La clé est dans la capacité, individuelle et collective, à

  • savoir observer en suspendant le jugement;
  • décider à temps, en intégrant l’intuition;
  • savoir observer les conséquences des décisions;
  • savoir apprendre continuellement.

Une culture apprenante, concrètement?

Il ne s’agit donc plus d’analyser, ensuite agir, ensuite apprendre pour la prochaine fois (les fameuses “After action reviews”), dans une séquence linéaire, mais d’apprendre:

  • qualitativement: quels sont les savoirs nécessaires, les questions déterminantes;
  • rapidement et continuellement: au fur et à mesure de l’action, non plus uniquement “après”;
  • systématiquement: non plus aléatoirement, et de manière à transformer continuellement les pratiques, aussi managériales.

Les bonnes questions à vous poser pour votre organisation peuvent être:

  • quelle place est donnée au non-savoir chez nous?
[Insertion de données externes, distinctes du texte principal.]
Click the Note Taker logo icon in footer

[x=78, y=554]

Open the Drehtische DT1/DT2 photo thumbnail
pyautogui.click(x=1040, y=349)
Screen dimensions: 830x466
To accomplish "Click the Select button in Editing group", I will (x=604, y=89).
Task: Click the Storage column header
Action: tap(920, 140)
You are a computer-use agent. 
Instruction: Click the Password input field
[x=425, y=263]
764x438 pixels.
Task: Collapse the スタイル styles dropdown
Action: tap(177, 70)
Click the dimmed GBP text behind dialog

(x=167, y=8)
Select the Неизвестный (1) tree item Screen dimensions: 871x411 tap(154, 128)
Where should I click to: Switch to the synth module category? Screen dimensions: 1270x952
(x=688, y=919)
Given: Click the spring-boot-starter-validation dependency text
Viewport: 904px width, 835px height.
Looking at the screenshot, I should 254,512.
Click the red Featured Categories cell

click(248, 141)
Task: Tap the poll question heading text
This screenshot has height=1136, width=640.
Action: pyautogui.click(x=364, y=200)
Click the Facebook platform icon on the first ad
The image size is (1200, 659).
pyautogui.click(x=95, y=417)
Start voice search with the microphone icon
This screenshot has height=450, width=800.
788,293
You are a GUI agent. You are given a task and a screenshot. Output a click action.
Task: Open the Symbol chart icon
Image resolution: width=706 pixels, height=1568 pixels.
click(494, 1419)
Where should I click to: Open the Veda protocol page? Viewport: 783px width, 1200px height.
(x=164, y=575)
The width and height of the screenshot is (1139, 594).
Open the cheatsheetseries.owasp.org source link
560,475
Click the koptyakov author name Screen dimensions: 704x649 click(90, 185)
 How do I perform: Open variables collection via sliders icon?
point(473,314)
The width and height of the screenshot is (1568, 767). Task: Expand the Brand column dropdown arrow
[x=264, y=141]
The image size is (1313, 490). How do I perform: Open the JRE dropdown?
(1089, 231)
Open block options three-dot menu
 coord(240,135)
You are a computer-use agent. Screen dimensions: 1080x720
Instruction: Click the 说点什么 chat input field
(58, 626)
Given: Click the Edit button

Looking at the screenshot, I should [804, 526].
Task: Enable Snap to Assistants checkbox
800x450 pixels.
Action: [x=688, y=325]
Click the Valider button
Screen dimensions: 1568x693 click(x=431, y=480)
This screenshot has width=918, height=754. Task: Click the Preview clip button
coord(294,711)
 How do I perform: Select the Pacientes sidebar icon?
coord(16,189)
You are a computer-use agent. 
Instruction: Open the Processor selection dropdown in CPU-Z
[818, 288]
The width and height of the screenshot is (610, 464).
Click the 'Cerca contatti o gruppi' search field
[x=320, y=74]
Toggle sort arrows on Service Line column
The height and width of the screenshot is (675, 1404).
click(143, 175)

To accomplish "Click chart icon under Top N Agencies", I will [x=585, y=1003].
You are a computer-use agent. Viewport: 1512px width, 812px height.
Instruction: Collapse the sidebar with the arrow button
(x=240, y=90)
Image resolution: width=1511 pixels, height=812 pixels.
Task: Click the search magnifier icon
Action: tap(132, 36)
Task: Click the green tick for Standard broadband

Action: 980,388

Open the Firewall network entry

Est-il permis de dire honnêtement “je ne sais pas”?
  • quels styles de leadership sont-ils soutenant pour un monde incertain?
  • quelle culture d’équipe, d’entreprise est-elle nécessaire pour explorer l’incertitude et savoir s’adapter?
  • comment faire de nos vulnérabilités, de notre non-maîtrise, de notre ignorance, des ressources pour se transformer et s’adapter?
  • parlons-nous de résilience, savons-nous ce qui la mine ou au contraire la renforce?

 

Et si, à titre personnel, vous aviez le choix entre être victime, “à l’insu de votre plein gré”, de l’effet Dunning-Kruger, ou alors basculer d’une pensée ordinaire à une pensée élaborée?